Listening is paramount to effective mediation. Proper listening is more than just hearing the words that someone is speaking. Listen to the tone being used and the emotions that are being expressed. This will help you to better understand the positions that are being put forward. Having said this, don't assume you understand the position; often problems are a lot more complex than what may be detailed in a mediation meeting. As a result, keep an open mind. This is sometimes referred to as 'active listening'. 

Active listening will also reassure the other participants that they are being heard, and may help to restore trust between the participants. A good mediator will make sure people are understood and allow participants to speak to each other rather than to or through the mediator. Remember, it is not the role of the mediator to be a spokesperson for the participants. 

We recommend that all participants practice active listening before attending mediation. It is harder than what it sounds, but with practice (say with your family at home, or, with colleagues during a work meeting) it will put you in a good position during any mediation.

3. Explain your challenges

In so far as you are willing and able, be open during discussions. Use your own words to explain the challenges you are facing. Our experience shows that being transparent about what impacts you builds an understanding between participants that can be rarely achieved in any other setting. Indeed, sometimes mediation is conducted after 'letter-warfare' driven by legal positioning. Being open in explaining your challenges restores the human reality on what may have been a messy and hard-fought legal battle beforehand.

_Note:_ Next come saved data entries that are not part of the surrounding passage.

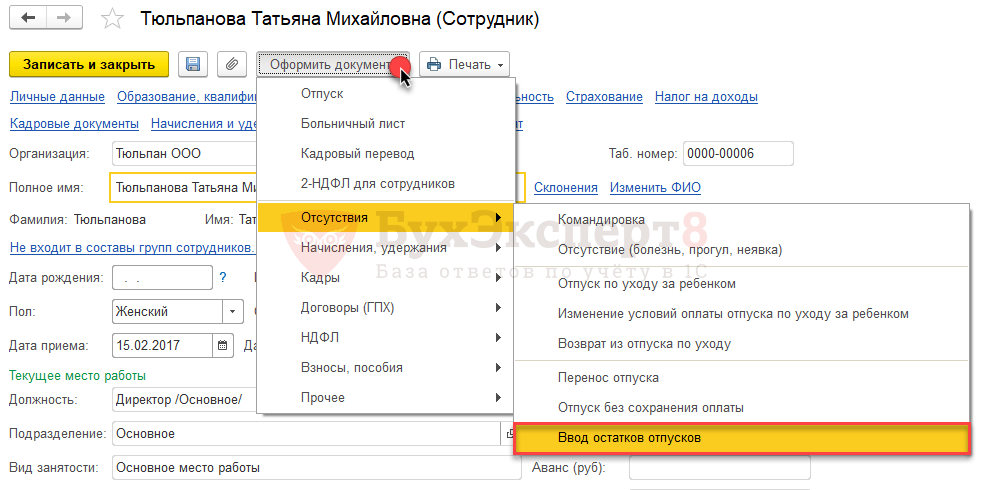Expand the НДФЛ submenu
This screenshot has height=490, width=986.
(385, 337)
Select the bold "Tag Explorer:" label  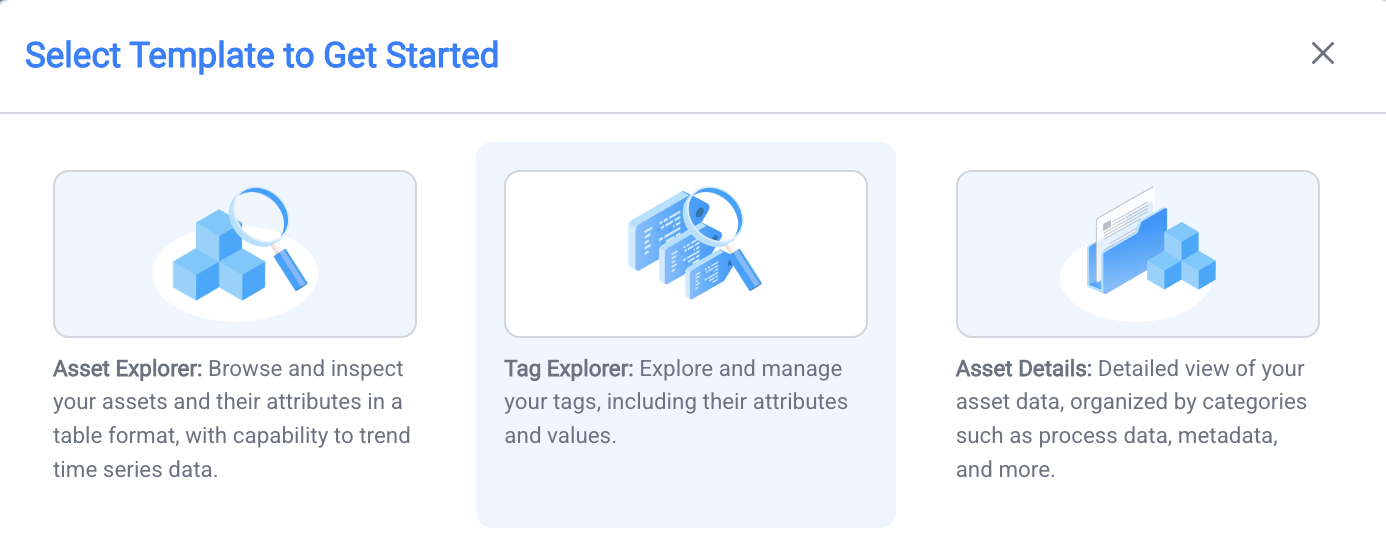tap(568, 369)
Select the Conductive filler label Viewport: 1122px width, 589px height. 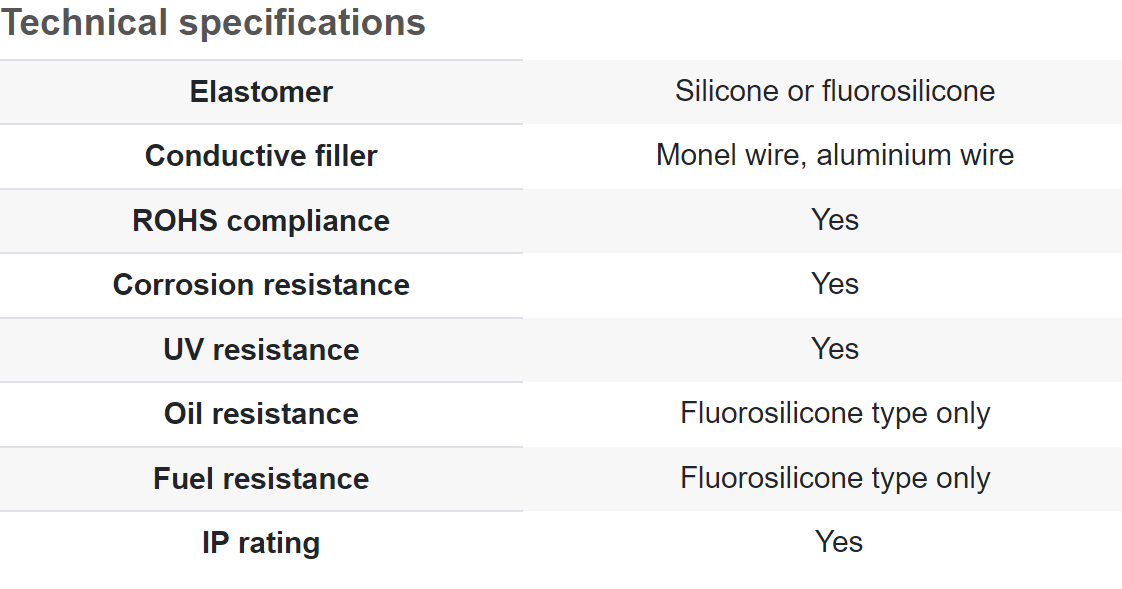[x=261, y=156]
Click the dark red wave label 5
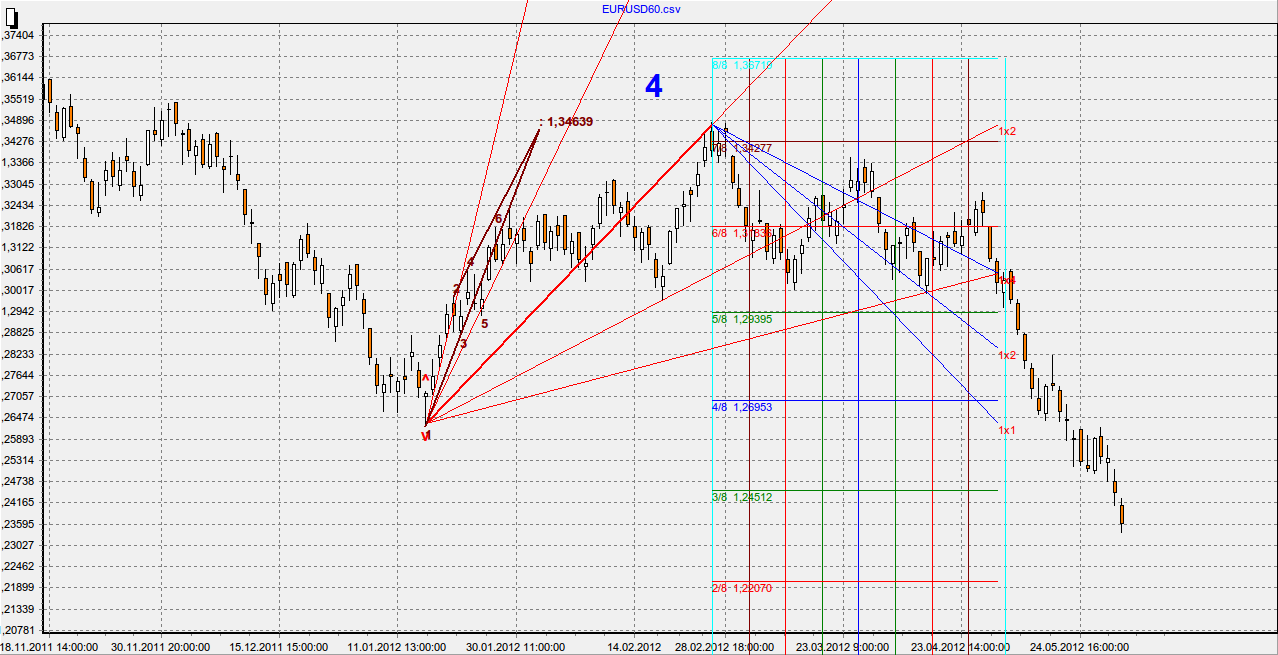Image resolution: width=1278 pixels, height=655 pixels. [485, 323]
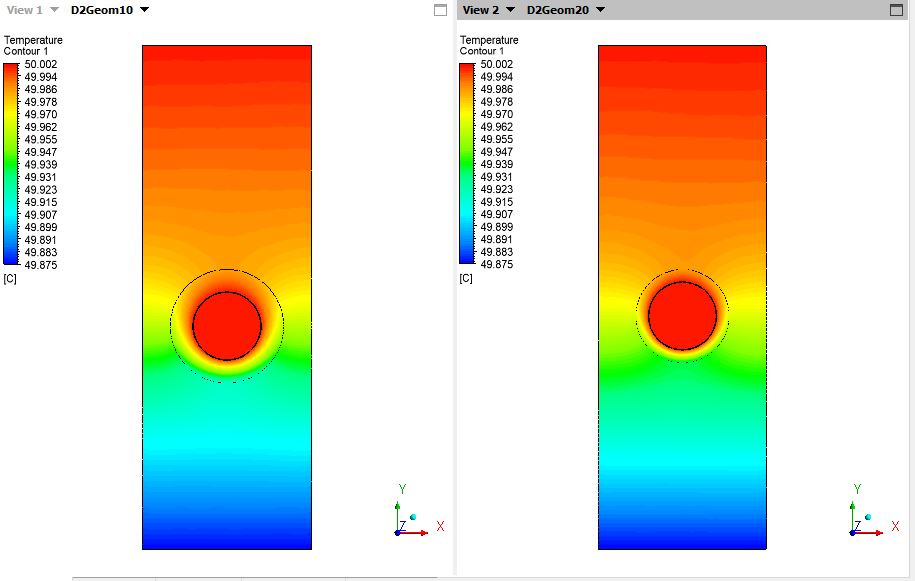Open the D2Geom20 dropdown menu
The width and height of the screenshot is (915, 581).
pos(560,8)
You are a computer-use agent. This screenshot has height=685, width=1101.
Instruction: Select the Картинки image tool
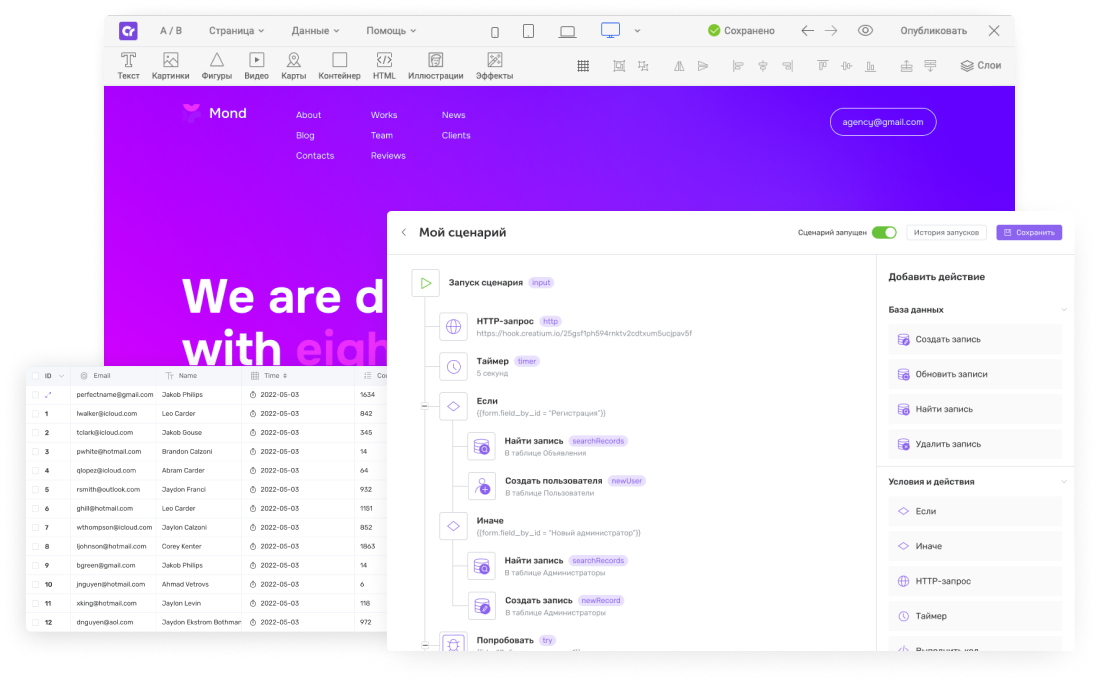tap(170, 66)
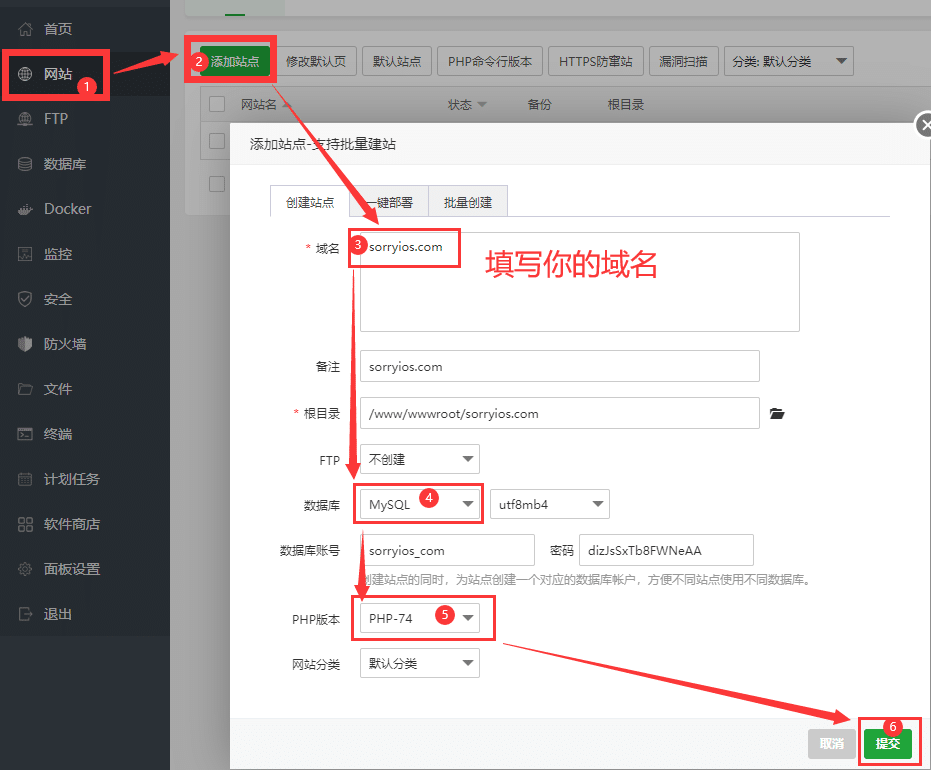Open the firewall shield icon
The image size is (931, 770).
pos(26,344)
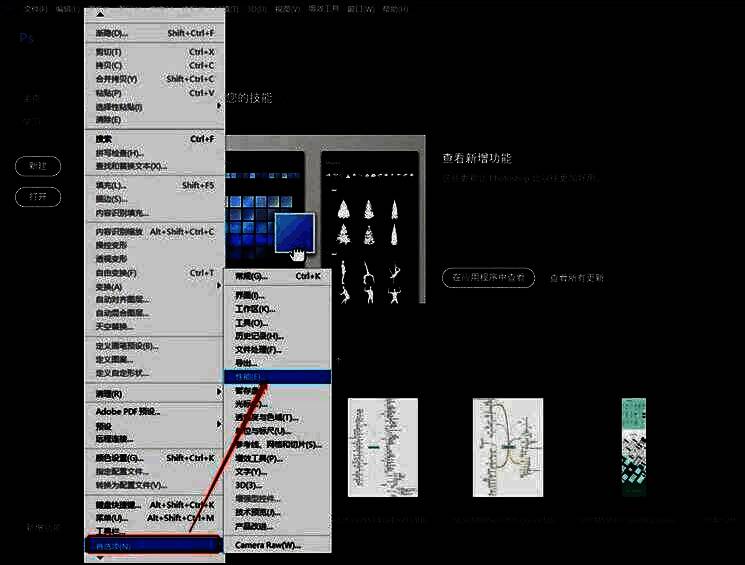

A good mediator will ask strategic questions of all participants throughout the mediation to help participants explain how they are feeling. A good mediator will probably also, at various times, invite participants to separate sessions where they can privately discuss concerns with only the mediator present. The purpose of those private sessions is not to maintain veils of secrecy. Rather, the purpose of private sessions is to provide a safe environment to help break-down barriers impacting frank communication between the participants. 

Remember, mediation is confidential and without prejudice. This means that neither the participants nor the mediator can talk about what is discussed outside of mediation unless it is agreed by everyone. In addition, it means that anything that is said in mediation cannot be used against you at a later time. 

4. Trust the process

If you do not trust the process and are not wanting the problem to be resolved at all, or, are thinking that you will be able to achieve some other ulterior purpose, do not proceed with mediation. Your time is valuable and mediation won't work, so don't waste your time or that of the mediator. 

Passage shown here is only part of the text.